ISSN: 1391 - 0531
Sunday May 18, 2008
Vol. 42 - No 51
Mirror  

Can we bridge this gap?

By Godaya in London

I was walking past the City Hall the other day, and there was a tall Sikh gentlemen coming out of it. He had a long graying beard, and was dressed in traditional clothing. We passed each other, nodding to acknowledge each other's presence, and then I heard it.

"Osama." Not "Obama" as in "Barrak," but "Osama" as in "Bin Laden." A couple of teens on bicycles were circling him as he walked, repeatedly shouting "Osama." This was the first time that I experienced something like this in London. I've never personally had this kind of thing thrown at me, and considering the large non-British population in London, this is something I never expected. But this was not the real shocker.

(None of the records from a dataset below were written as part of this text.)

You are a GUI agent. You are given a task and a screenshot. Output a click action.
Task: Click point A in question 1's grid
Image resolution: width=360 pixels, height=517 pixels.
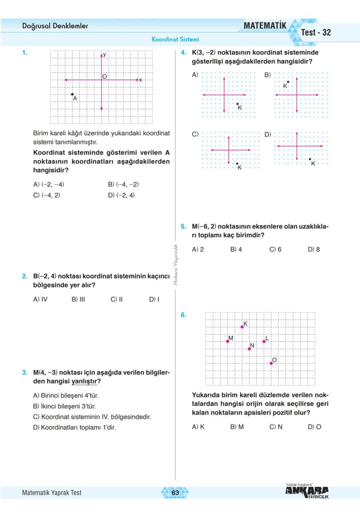72,94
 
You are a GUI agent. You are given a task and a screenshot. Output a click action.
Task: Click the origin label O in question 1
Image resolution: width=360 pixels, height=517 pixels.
104,77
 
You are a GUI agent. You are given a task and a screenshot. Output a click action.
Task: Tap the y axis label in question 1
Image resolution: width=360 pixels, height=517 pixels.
104,55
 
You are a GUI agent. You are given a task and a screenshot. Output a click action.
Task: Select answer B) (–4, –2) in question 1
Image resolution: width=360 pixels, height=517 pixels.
123,185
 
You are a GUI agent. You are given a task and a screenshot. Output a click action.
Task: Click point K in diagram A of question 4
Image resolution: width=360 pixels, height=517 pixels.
237,104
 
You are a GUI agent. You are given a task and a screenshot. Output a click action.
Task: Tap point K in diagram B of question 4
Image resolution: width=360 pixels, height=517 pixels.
288,82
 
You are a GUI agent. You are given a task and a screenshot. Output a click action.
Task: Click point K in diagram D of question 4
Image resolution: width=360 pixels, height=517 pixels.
310,159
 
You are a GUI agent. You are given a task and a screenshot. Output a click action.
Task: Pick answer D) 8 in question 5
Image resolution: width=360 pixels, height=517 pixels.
313,249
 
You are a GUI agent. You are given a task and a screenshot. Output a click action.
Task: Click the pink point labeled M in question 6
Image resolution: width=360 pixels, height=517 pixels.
227,342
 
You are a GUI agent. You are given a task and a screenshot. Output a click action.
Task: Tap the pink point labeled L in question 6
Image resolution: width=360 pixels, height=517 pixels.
264,342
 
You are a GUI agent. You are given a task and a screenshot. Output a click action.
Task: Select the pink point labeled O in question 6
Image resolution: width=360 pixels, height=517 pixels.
271,363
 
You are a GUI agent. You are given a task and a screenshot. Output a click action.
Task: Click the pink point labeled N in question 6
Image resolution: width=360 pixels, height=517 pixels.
249,349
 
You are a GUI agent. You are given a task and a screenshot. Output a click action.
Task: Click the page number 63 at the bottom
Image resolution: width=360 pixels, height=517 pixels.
175,493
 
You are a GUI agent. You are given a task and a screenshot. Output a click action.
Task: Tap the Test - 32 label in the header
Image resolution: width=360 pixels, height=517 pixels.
316,33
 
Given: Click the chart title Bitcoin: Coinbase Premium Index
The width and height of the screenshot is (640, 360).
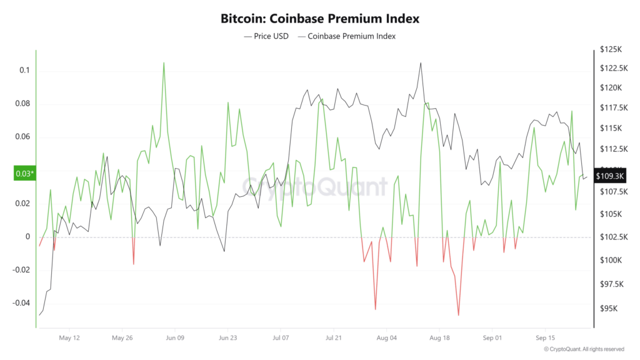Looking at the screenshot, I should pos(319,18).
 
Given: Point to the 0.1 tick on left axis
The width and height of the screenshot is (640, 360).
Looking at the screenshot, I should pos(24,70).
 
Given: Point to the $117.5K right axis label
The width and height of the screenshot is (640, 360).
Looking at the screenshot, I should pos(612,108).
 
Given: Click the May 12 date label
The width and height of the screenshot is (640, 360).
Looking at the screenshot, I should pos(69,338).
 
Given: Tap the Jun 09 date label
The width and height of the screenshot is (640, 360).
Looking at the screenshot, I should pos(174,338).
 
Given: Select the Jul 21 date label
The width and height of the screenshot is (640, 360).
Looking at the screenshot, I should pos(333,338).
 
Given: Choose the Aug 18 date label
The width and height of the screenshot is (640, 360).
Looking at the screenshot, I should pos(439,338).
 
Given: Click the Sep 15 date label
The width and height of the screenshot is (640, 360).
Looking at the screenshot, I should pos(545,338).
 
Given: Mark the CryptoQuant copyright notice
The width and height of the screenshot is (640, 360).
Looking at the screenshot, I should pos(584,349).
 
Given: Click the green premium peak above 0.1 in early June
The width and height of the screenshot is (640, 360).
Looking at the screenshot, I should pos(164,62).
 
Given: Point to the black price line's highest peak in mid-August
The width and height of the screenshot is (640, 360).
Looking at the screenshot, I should pos(421,63).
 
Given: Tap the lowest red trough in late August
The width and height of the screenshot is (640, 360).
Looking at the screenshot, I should pos(458,315).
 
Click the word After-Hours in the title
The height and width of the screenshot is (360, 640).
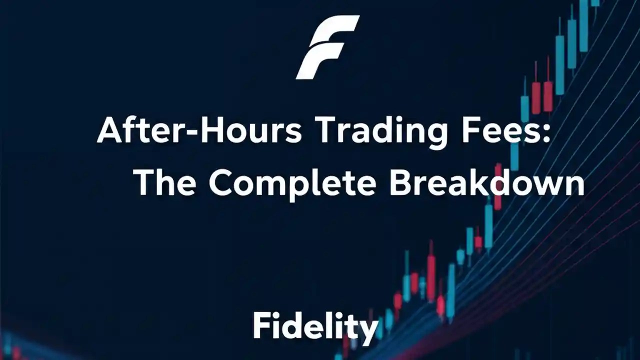[199, 131]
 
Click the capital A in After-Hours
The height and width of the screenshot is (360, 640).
[110, 131]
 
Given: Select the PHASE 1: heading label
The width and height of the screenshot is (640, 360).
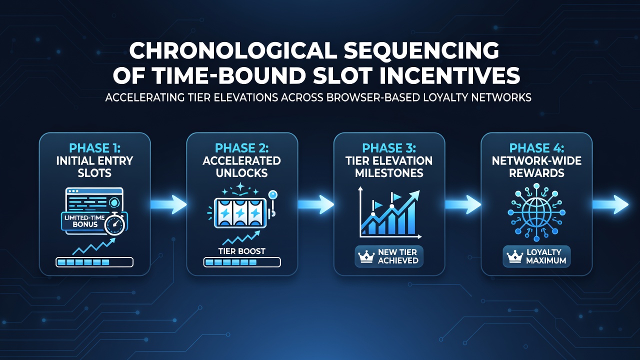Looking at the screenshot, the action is coord(95,148).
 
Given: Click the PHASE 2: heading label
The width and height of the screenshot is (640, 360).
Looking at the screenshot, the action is coord(242,148).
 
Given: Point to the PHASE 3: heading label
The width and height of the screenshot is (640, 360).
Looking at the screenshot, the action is coord(389,148).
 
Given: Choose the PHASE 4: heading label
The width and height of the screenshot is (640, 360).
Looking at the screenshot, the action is coord(536,148).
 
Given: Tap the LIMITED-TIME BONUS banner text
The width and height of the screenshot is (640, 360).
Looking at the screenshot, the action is coord(84,221).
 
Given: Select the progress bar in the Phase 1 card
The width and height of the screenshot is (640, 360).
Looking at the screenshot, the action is coord(94,262).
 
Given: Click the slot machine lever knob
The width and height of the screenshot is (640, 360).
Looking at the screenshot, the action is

The real shocker came when I spoke to a member of our London staff. I went for a flight on the London Eye, and I was surprised to see that there were tight security precautions in place. Not the invasive and nuisance type we have in Sri Lanka, but tight security nonetheless. We started talking about security, and then one thing led to another, and I found ourselves talking about the London bombings, which led to 9/11, which led (regrettably) to Bush, which then led to the war in Iraq, and we ended up discussing Afghanistan, which invariably brought up Osama. And I related this incident to her. I told her how I was surprised to see this, and how I thought racism would be a thing of the past.

And the shocker came when she said that it is on the increase, citing ignorance as the reason. And then I realised it was ignorance that was driving this. It was apparent that those teens did not know that Sikhs came from India, and that Osama was of Arab origin, and is now believed to be in Afghanistan.

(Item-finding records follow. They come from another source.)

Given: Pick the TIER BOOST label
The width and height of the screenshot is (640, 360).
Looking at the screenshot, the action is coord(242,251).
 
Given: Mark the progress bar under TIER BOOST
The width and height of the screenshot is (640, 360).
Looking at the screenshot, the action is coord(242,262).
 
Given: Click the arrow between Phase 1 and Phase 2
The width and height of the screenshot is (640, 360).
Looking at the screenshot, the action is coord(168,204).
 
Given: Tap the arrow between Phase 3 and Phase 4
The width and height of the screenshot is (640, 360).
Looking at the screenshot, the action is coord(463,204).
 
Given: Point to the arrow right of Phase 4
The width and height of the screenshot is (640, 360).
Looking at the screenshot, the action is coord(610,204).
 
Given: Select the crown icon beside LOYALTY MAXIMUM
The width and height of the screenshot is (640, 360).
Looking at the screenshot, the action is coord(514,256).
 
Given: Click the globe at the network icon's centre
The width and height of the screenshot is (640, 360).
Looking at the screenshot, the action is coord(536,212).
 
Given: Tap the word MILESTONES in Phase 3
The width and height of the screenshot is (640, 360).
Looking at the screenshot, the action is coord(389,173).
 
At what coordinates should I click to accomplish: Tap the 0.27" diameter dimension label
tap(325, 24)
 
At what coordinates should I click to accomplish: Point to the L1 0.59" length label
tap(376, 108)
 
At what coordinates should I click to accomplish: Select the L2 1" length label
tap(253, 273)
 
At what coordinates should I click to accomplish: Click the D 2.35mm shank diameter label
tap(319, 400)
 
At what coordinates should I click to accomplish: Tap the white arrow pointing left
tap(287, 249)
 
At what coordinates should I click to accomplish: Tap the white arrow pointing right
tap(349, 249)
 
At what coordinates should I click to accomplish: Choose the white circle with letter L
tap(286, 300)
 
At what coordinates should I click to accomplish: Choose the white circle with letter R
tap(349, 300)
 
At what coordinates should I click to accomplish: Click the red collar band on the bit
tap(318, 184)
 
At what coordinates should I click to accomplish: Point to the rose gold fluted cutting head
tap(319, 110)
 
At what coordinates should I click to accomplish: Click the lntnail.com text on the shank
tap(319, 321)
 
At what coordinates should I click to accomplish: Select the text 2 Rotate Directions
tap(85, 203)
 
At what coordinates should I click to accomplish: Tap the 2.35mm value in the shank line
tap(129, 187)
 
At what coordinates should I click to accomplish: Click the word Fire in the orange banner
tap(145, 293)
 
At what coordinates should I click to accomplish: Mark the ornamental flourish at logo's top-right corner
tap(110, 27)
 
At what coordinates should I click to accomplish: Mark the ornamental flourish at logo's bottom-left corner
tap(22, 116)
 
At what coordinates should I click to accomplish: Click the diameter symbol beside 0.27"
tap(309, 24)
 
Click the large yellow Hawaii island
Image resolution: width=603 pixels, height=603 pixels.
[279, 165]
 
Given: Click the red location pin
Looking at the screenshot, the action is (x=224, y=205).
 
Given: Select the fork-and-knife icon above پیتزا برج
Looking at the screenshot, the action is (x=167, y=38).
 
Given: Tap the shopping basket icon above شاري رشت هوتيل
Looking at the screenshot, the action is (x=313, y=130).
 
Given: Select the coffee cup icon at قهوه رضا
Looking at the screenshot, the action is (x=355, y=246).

Ignorance leads to prejudice, and a lot of people out there live with prejudice. Due to the type of work I do, I've managed to remove much of the prejudices that we are brought up with. And then as you start thinking, you manage to remove all the other pre-conceived notions that you have, and condition yourself not to build prejudices.

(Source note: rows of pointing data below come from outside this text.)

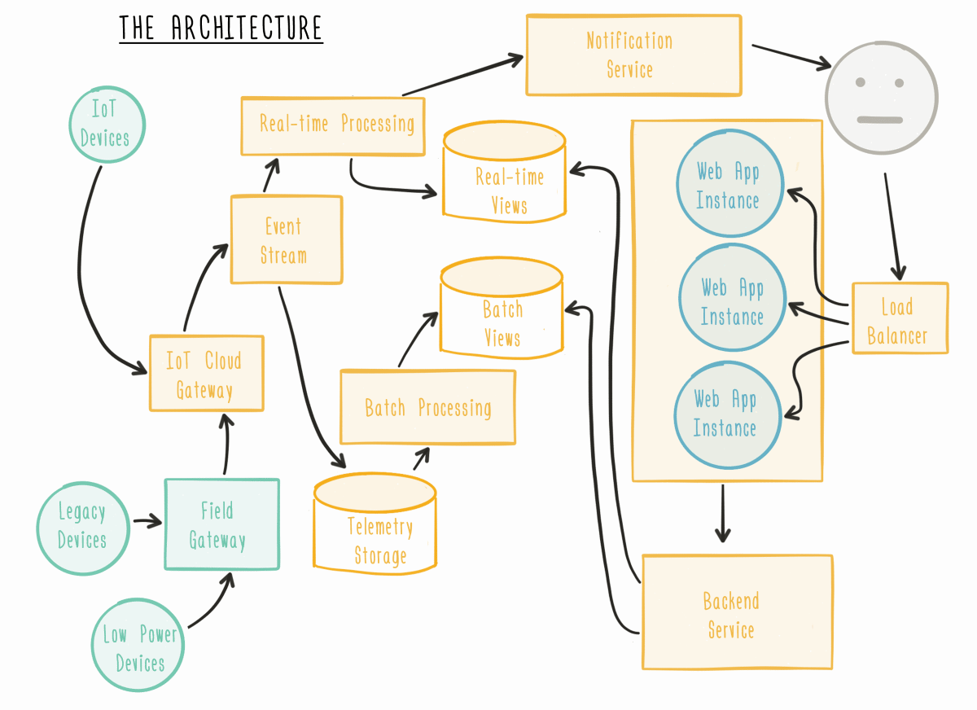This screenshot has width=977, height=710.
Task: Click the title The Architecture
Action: coord(221,28)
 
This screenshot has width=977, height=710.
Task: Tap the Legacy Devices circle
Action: coord(82,526)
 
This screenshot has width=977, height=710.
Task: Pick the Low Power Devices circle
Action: coord(140,648)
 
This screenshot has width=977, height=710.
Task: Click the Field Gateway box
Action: coord(221,524)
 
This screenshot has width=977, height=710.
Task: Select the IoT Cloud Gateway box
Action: coord(206,373)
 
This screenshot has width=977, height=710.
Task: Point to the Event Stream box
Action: coord(286,239)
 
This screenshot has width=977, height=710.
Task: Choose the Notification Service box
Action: coord(633,55)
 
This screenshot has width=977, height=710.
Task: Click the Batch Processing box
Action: coord(427,407)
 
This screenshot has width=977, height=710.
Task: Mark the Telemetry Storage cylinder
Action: coord(375,529)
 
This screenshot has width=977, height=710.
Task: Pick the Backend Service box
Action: coord(737,612)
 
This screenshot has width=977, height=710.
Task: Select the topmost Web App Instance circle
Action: coord(729,185)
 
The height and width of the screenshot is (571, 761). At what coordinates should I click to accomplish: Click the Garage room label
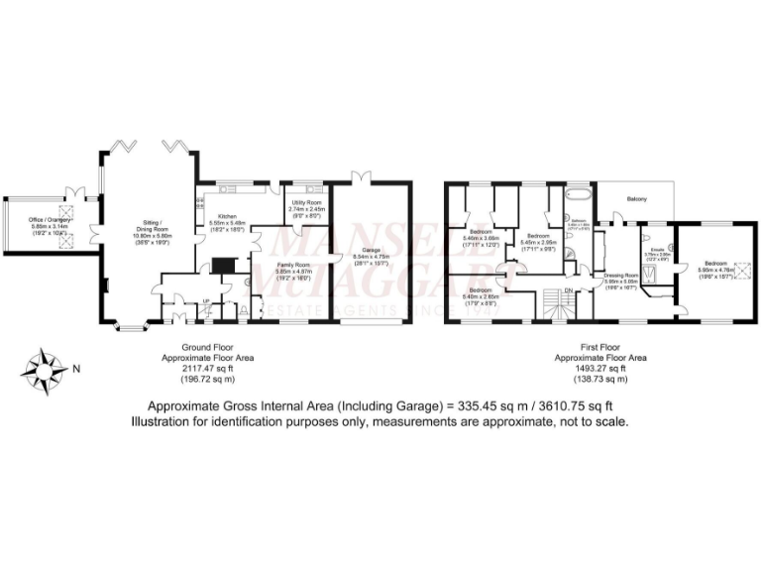tap(372, 250)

It is ignorance that leads people to believe that women are weaker creatures than men, that whites are better than blacks, that people from a specific set of schools are better than those from others. We want to be in the "better" part of society, and create an "us-ness."

People create prejudices against topics they are not comfortable with. I call myself a sexual rights activist, and this brings me across more prejudices.

Just as the modern members of the Aryan nation are prejudiced against blacks and Jews, we live in a culture where the major section of the society swear in the name of God that people with HIV deserve it, that homosexuals should be condemned, that sex workers (or to employ a commonly used word, prostitutes) do it for pleasure, and that women who seek abortions are promiscuous.

Sit back for a moment and think. It's the difference that "they" have from "us" that we are not comfortable with. And the moment you have a prejudice against someone just because they are different from you, you are no different from the likes of Hitler, or the KKK. And look where they ended up.

For once, I'm darn sure that I'm not being Goday.